Using scattering amplitudes, the potential contributions to conservative binary dynamics in general relativity at fourth post-Minkowskian order O(G^{4}) are obtained and the radial action directly from the amplitude is derived, and the corresponding Hamiltonian in isotropic gauge is determined.

Abstract

Using scattering amplitudes, we obtain the potential contributions to conservative binary dynamics in general relativity at fourth post-Minkowskian order, ${\cal O}(G^4)$. As in previous lower-order calculations, we harness powerful tools from the modern scattering amplitudes program including generalized unitarity, the double copy, and advanced multiloop integration methods, in combination with effective field theory. The classical amplitude involves polylogarithms with up to transcendental weight two and elliptic integrals. We derive the radial action directly from the amplitude, and determine the corresponding Hamiltonian in isotropic gauge. Our results are in agreement with known overlapping terms up to sixth post-Newtonian order, and with the probe limit.
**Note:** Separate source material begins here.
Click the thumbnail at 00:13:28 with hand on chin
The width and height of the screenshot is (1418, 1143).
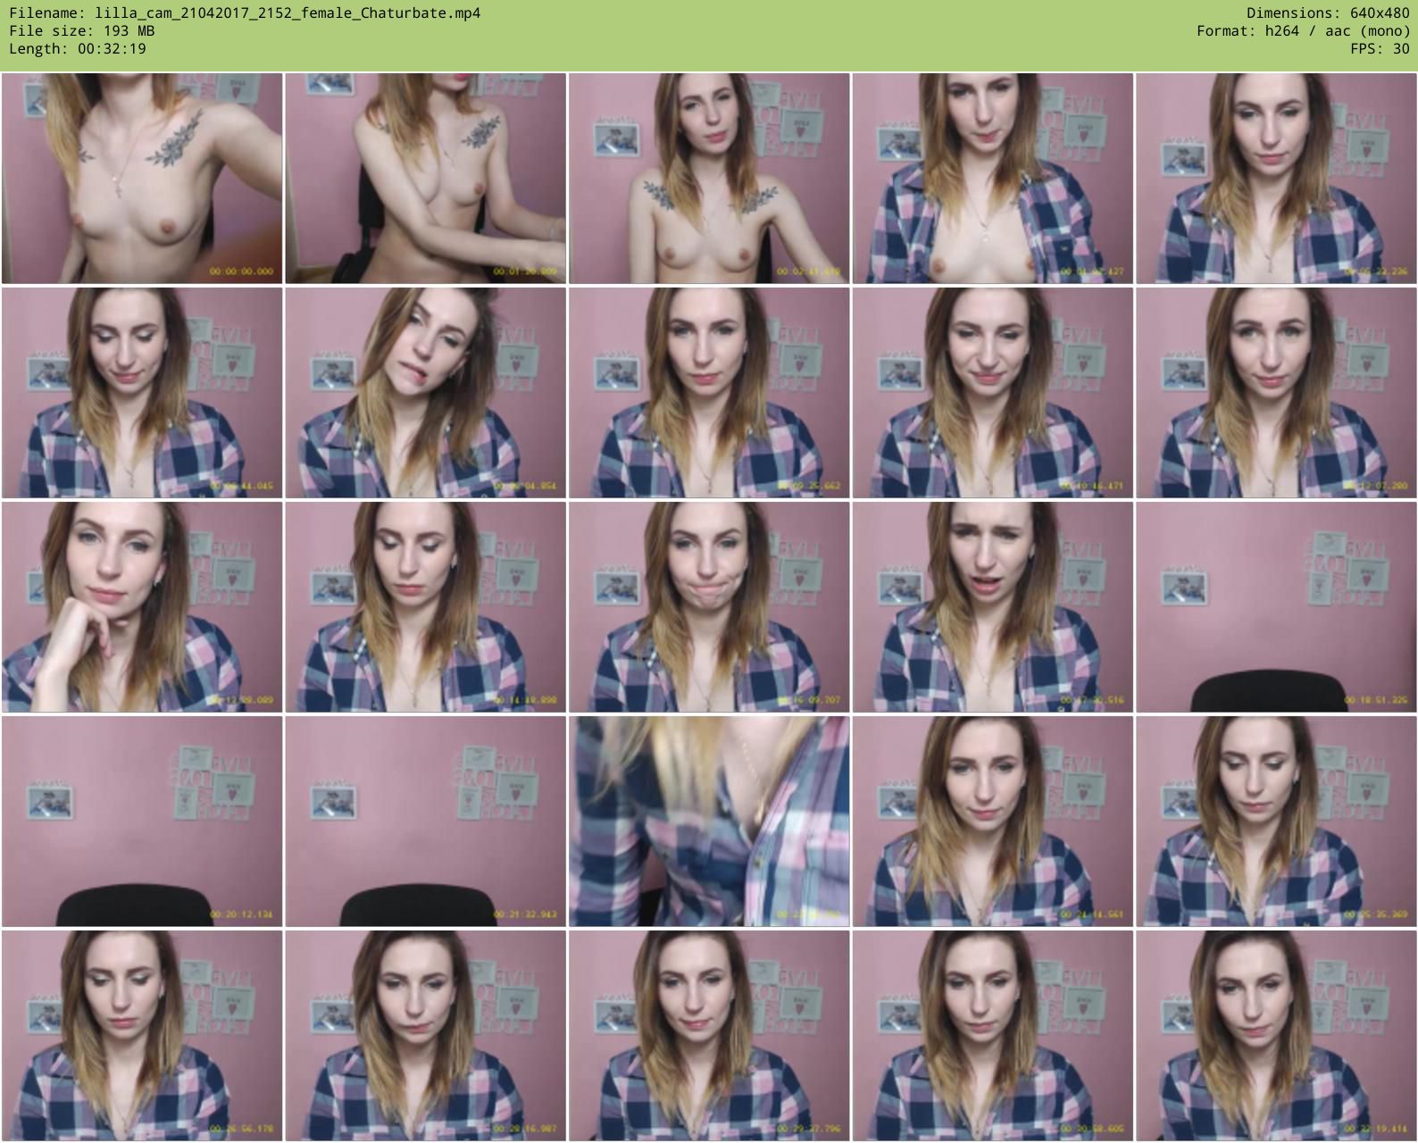(142, 607)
We also determine the post-Minkowskian energy loss from radiation emission at ${\cal O}(G^3)$ via its relation to the tail effect.

Figures (2)

• Figure 1: Generalized unitarity cuts encoding potential-region contributions to binary dynamics. Ovals represent tree amplitudes while exposed lines depict on-shell states. Thin and thick lines denote gravitons and massive scalars, respectively.
• Figure 2: Sample diagrams at ${\cal O}(G^4)$. From left to right: a contribution in the probe limit, a nonplanar diagram that contains iteration terms, and a diagram that contains contributions related to the tail effect.